Web Packaging is a way to bundle up groups of web resources to transmit them together. These bundles can be signed to establish their authenticity. Web Packages are an atomic, transparent, self-describing unit representing a website that can be easily hydrated onto any IIS Web server. A Personal Web Package is a process in Expression Web where you can export or "package" a website with all of accompanying files and folders so that someone else can open it on their computer.
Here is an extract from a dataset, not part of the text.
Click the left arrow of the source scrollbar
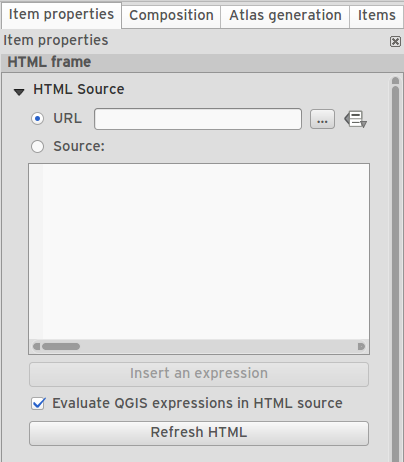 coord(36,347)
Googles Web Packaging standard is a new way of "packaging" a web page and making it ready for delivery to a user's browser. Web Packaging allows website owners to create a cryptographically-signed version of the page, in one single file, which they can distribute to users via alternative channels, even without breaking HTTPS support. This looks like an ideal solution in cases where nation-states or internet service providers might block access to a website. Website owners can create signed packages of their sites' pages, which can then be introduced inside a network of peers and shared among users without having to connect to the origin server that might have been blocked locally. If the cryptographically signed package doesn't validate, then users would know that someone has tampered with the page and its content.
Web Packaging is also known as Web Bundles and is a collection of HTTP resources, each of which could be signed or unsigned, with some metadata describing. Packaging of content and data is not only useful for web applications, but also for digital publishing that requires the packaging of content, stylesheets, fonts, and other assets.